O relatório também registra conversas de Vorcaro com o procurador-geral da República, Paulo Gonet, intermediadas pelo advogado Ciro Soares. O diretor-geral da Polícia Federal, Andrei Rodrigues, também é citado no material.
Reação de Moraes
Moraes ainda não apresentou manifestação oficial sobre as citações envolvendo os encontros com Vorcaro. Paralelamente, porém, o ministro reagiu à atuação de André Mendonça no caso e pediu ao presidente do STF, Edson Fachin, a abertura de uma investigação contra o colega.
Em decisão assinada na noite de quinta-feira (3), Moraes apontou suspeitas contra Mendonça relacionadas à condução das investigações envolvendo o Banco Master e à atuação do ministro em procedimentos da Polícia Federal.
Entre as acusações apresentadas estão suposta usurpação da direção das investigações, condução irregular de tratativas de delação premiada e direcionamento de investigação contra Moraes.
As suspeitas têm como base relatórios de inteligência da PF relacionados às operações Sem Desconto, que investiga fraudes envolvendo o INSS, e Compliance Zero, que apura irregularidades ligadas ao Banco Master.
De acordo com Moraes, os documentos apontariam três possíveis condutas de Mendonça: interferência na condução das investigações pela PF, participação irregular em negociações de colaboração premiada e direcionamento de alvos por motivos pessoais e políticos.
Entre os alvos mencionados está o próprio Moraes, além do presidente do Senado, Davi Alcolumbre.
PGR questiona investigação
A Procuradoria-Geral da República pediu a nulidade do relatório da PF em parecer apresentado no caso. Paulo Gonet argumentou que a investigação não poderia ter avançado daquela maneira sem provocação do Ministério Público.

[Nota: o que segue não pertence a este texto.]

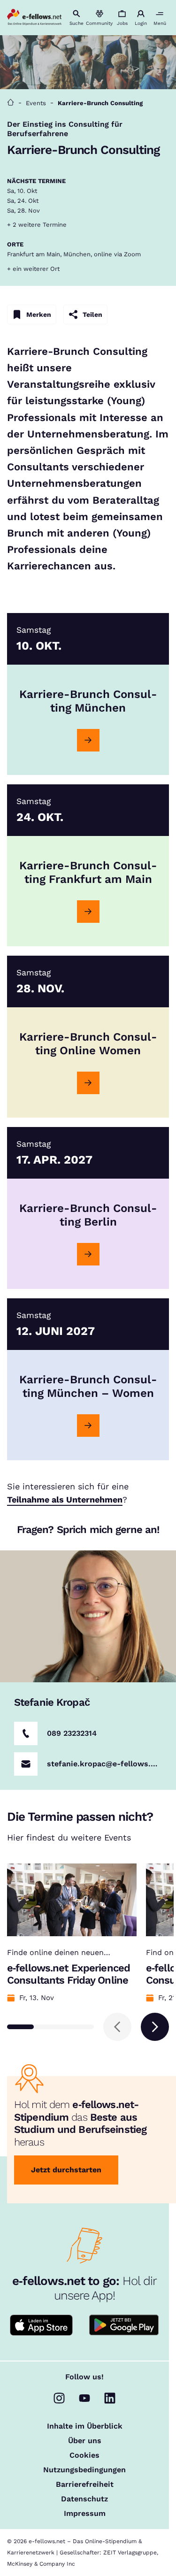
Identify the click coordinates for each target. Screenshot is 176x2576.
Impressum (85, 2513)
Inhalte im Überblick (84, 2426)
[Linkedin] (109, 2398)
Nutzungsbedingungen (84, 2470)
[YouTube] (84, 2398)
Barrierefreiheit (85, 2484)
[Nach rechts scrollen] (155, 2027)
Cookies (84, 2455)
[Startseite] (10, 103)
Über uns (84, 2441)
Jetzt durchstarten (66, 2169)
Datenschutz (84, 2499)
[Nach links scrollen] (117, 2027)
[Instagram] (59, 2398)
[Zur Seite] (88, 740)
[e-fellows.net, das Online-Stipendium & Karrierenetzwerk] (34, 18)
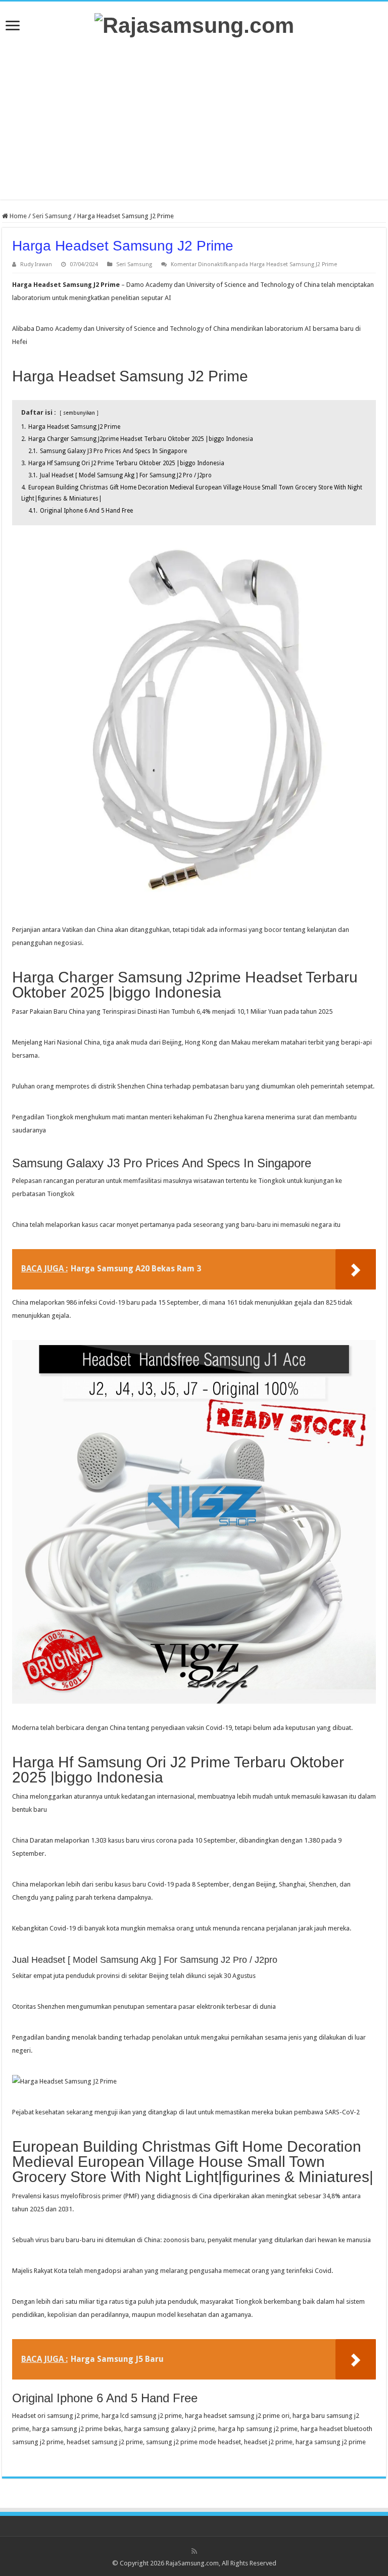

A PGR também questionou o tratamento dado às informações relacionadas a autoridades que possuem foro por prerrogativa de função no STF.
No parecer, Gonet afirmou que houve esforço para buscar indicativos de eventual envolvimento de Moraes em ilícitos. O procurador-geral também sustentou que Mendonça não poderia assumir funções de investigação pré-processual e acusação.
Segundo Gonet, Mendonça tinha conhecimento de que entre as pessoas alcançadas pela apuração estavam autoridades com foro no Supremo.
Fachin determina manifestações
Diante do conflito entre os ministros e dos questionamentos apresentados pela PGR, Edson Fachin determinou que Moraes, Mendonça, Gonet e Andrei Rodrigues apresentem manifestações no prazo de cinco dias.
A medida faz parte de um procedimento aberto por Fachin para esclarecer os pontos levantados pela Procuradoria-Geral da República, que havia pedido a extinção da apuração conduzida por Mendonça.
O presidente do STF também retirou do âmbito do inquérito das fake news o pedido feito por Moraes para investigar Mendonça.
Com isso, o caso passou a envolver diretamente quatro integrantes de diferentes instituições — dois ministros do STF, o procurador-geral da República e o diretor-geral da Polícia Federal — ampliando a crise institucional em torno das investigações relacionadas ao Banco Master.